Tsipras verteilt Wahlgeschenke
Steuern senken, will auch die Regierung in Athen, was die Opposition als massives Wahlkampfmanöver kurz vor der Europawahl einordnet. Ministerpräsident Alexis Tsipras hatte angekündigt, die während der Sparprogramme auf 24% erhöhte Mehrwertsteuer für Lebensmittel und Gastronomie-Betriebe, auf 13% zu senken. Ebenso soll es Sonderzahlungen für Rentner geben. Bei den Wahlgeschenken dürfte der Umstand mit eine Rolle spielen, dass in Griechenland nicht nur die Europawahl, sondern spätestens im Oktober die eigene Parlamentswahl ansteht. Ministerpräsident Tsipras möchte mit den Steuererleichterungen und der Sonderzahlung für Rentner zeigen, dass Athen die Sparvorgaben der Geldgeber-Länder mehr als erfüllt hat und somit in der Lage ist, Korrekturen bei verschiedenen Maßnahmen vorzunehmen.
Krise der Lira verschärft sich
Die Ankündigung der Wiederholung der Bürgermeisterwahl in Istanbul hat den Wert der türkischen Lira deutlich gedrückt. Ein US-Dollar kostete Anfang der Woche erstmals seit Oktober 2018 wieder mehr als 6 TRY und der Euro verteuerte sich sogar auf 6,93 TRY. Seit Jahresanfang verlor die Lira damit ca. 11% ihres Wertes. Der türkische Präsident Recep Tayyip Erdogan hatte eine Wiederholung der Wahl gefordert, weil es nach seiner Ansicht Unregelmäßigkeiten gegeben haben soll. Der Kandidat der Republikanische Volkspartei CHP, Ekrem Imamoglu, war im März mit 0,2 PP knapp als Sieger gegen den Kandidaten von Erdogans Partei AKP hervorgegangen.
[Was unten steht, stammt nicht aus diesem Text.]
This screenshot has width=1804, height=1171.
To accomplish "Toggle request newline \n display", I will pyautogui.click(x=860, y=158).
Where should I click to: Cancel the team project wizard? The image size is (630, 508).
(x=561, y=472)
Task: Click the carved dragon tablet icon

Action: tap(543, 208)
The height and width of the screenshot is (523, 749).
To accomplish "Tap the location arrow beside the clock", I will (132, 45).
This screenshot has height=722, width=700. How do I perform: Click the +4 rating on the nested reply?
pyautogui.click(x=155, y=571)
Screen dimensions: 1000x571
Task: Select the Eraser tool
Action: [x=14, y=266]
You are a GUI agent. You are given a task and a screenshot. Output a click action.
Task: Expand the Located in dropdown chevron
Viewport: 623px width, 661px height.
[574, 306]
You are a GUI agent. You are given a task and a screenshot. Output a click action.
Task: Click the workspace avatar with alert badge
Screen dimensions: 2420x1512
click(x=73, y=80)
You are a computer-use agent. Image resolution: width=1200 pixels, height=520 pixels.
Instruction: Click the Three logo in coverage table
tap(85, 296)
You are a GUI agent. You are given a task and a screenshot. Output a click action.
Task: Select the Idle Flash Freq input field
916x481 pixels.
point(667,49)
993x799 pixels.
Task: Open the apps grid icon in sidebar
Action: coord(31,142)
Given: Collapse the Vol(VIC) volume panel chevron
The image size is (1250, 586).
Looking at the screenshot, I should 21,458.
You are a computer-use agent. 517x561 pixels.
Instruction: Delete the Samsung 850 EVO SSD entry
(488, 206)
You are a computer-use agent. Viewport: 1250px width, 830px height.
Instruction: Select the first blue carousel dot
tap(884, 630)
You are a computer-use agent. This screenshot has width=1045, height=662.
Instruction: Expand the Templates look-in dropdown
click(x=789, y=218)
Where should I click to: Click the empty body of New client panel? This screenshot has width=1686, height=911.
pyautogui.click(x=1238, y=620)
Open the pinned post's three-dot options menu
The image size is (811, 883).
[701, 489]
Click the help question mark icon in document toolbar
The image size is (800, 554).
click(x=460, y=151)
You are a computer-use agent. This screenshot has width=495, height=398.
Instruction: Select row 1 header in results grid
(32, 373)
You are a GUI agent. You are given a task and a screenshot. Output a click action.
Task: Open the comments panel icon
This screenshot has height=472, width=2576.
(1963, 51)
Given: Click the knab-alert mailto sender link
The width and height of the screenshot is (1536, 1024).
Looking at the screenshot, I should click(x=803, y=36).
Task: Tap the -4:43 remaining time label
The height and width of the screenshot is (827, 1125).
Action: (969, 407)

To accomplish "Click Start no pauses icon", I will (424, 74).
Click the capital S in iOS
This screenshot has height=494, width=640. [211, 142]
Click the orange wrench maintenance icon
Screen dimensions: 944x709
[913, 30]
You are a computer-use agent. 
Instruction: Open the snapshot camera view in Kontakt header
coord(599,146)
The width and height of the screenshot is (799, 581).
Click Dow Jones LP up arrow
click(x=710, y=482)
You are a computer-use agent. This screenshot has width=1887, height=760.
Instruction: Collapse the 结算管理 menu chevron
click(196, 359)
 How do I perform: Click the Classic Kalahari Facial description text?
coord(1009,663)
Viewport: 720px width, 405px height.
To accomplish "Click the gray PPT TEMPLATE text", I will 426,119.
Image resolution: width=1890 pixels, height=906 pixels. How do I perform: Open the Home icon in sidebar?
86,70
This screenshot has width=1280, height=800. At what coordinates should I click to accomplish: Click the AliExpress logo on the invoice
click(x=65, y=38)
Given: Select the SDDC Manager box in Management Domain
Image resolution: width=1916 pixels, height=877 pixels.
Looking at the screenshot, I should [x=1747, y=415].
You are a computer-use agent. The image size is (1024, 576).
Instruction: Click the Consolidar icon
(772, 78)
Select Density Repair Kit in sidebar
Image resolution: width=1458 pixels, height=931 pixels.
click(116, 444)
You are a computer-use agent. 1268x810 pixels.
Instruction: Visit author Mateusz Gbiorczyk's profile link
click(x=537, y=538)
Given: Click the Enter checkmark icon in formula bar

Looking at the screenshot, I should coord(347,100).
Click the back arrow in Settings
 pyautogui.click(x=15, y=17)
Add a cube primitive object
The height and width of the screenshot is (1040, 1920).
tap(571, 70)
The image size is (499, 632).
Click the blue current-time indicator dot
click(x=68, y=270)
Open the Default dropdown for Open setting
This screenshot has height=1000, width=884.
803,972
Fitch bestätigt "BB"-Rating
Damit bleibt das Misstrauen der Märkte in die türkische Politik erhalten. Das Land befindet sich seit Ende 2018 in einer Rezession, die Inflation liegt bei ca. 20% und nicht zuletzt die schlechte wirtschaftliche Lage hat zu den Wahlergebnissen beigetragen. Entsprechend blickt die Ratingagentur Fitch mit Sorge auf die Situation in der Türkei, bestätigte aber dennoch das bisherige Rating von "BB" mit negativen Ausblick. Besonders erwähnt wurden in diesem Zusammenhang auch die doch sehr niedrigen Devisenreserven und die politischen Risiken.